Mme Guilbault : We will come up with a plan in November and then we want to do the most possible in the shortest period possible, but we have to be realistic. Those are complex issues that we cannot change completely from one day to another. But we are full of willingness and we will be in action. Our Prime Minister said that we want to be the Government that will have done the most for First Nations, and Inuits, and fighting racism in general.

M. Authier (Philip) : I just want to ask one question about the bill. Do I understand correctly… Because one of the complaints about UPAC has been that it has had to borrow police officers for its work, it's had to borrow, like on loan. Now, you're giving the power to UPAC to hire its own people. Is that going to make it better and more independent?

Mme Guilbault : Yes. What I've always said, in answer to all the questions about the UPAC, what will you do so that UPAC performs better, has better functionment, and things like that, I always said: I expect the UPAC to perform better, but I have to give them the tools to be able to. And, since I've been there, we've nominated a new Commissaire à la lutte contre la corruption, unanimously, here, at the National Assembly, a man in which we have great confidence, all of the MNAs here.

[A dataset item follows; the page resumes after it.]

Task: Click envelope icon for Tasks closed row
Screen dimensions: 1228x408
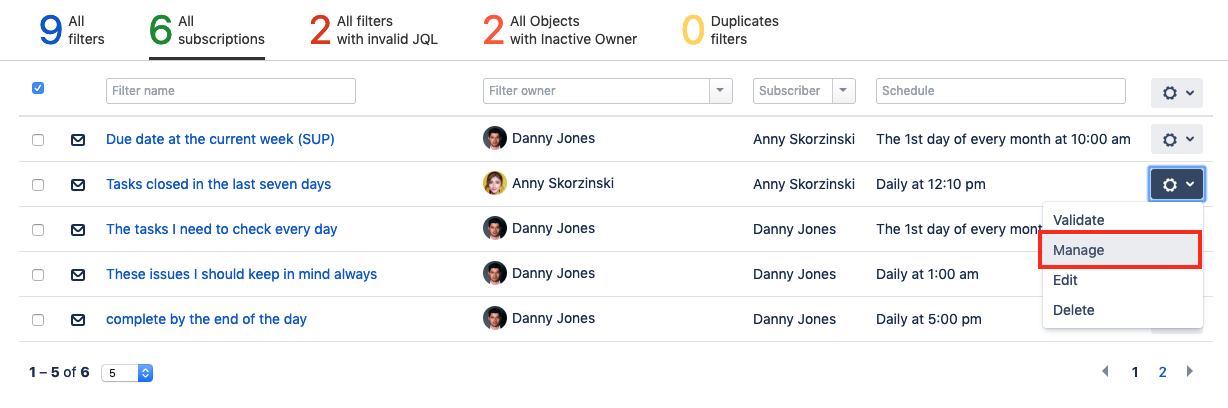Action: pyautogui.click(x=78, y=185)
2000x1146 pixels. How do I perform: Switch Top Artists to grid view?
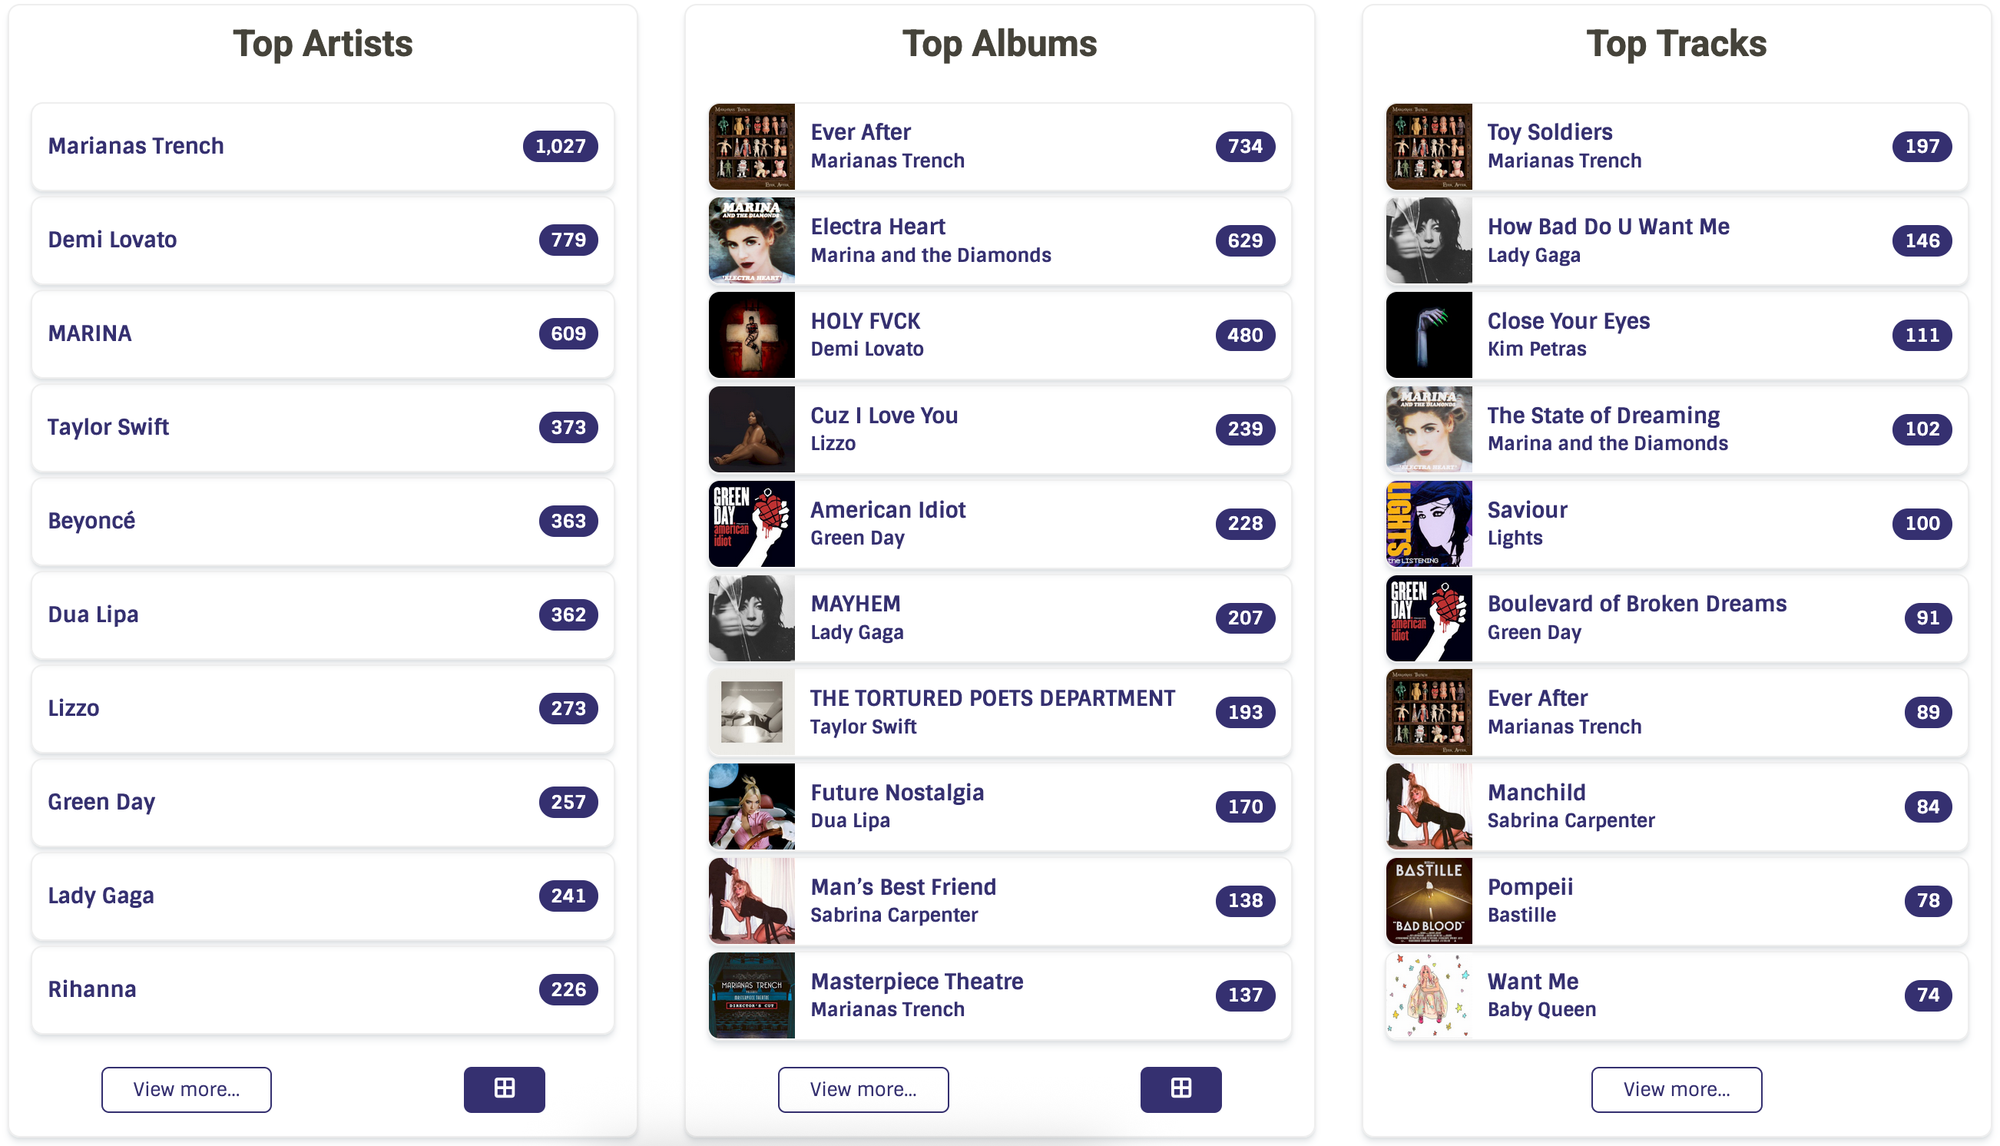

And today I tabled this bill which gives another important tool to the Commissaire à la lutte contre la corruption. He will be able to hire his own investigators. At the time being, he has to borrow investigators from Sûreté du Québec, from Service de police de la ville de Montréal. So this doesn't give him full independence, full flexibility, full autonomy to be able to function as a specialized police force. So this will give him the power to be fully «autonome» and independent.

M. Authier (Philip) : OK.

Mme Fletcher (Raquel) : Can I ask you one question just about the microbreweries, the alcohol? You said you added it to this bill because you wanted… How is that going to help the economy during this time where companies are really struggling?

Mme Guilbault : Yes, restaurants will be able to serve alcohol with… Well, for restaurants who will be open, they will be able to serve alcohol without serving a meal. So this will attract more customers. So this is a good thing for them, and they will be able to delegate the delivery of alcohol with a meal to a service like Uber Eats, or Dash, or another service like that. Right now, they cannot do that, and it bothers them. They have been asking for those changes for a lot of years, a lot of months, at least, so I'm expecting that they will be happy.

Another thing that is interesting is that enterprises who operate on a seasonal basis will be able to pay less for their permits, their annual permits, than they do now. They have to pay the full price. For example, «cabanes à sucre» or golf or ski centers, they have to pay the full price for an annual permit and, with these changes, they will be able to pay only the part of the year during which they operate. So this is another thing that I'm expecting they will be happy about.

M. Giroux (Stéphane) : On that very single subject, are you afraid that some entrepreneurs may say opening a bar is expensive, and complex, and takes a lot of time, I can just open a hot-dog stand, serve beer and I have a bar? Do you understand what I'm saying?

Mme Guilbault : No.

M. Giroux (Stéphane) : Some businessmen may just say : I'll open a restaurant just because it allows me to serve alcohol without the permit, and become maybe an unfair competition to established bars.

Mme Guilbault : Well, this is possible because those changes concern people, entrepreneurs who have restaurant permits, but a lot of them have both. They have restaurant permits and also a bar or they can serve alcohol. So all off them who have restaurant permits will be able to do what I just explained. And, if someone only detains a bar permit right now, he can convert it and change for a restaurant permit as long as he has a kitchen and is able to serve food, of course. But he can change, and we, with the RACJ, Régie des alcools, des courses et des jeux, who deals and manages all that, made sure that there was a simpler process for those who want to convert from one permit to another. So this is a possibility, and, if someone wants to use it, go.

La Modératrice : Ce sera tout. Merci beaucoup.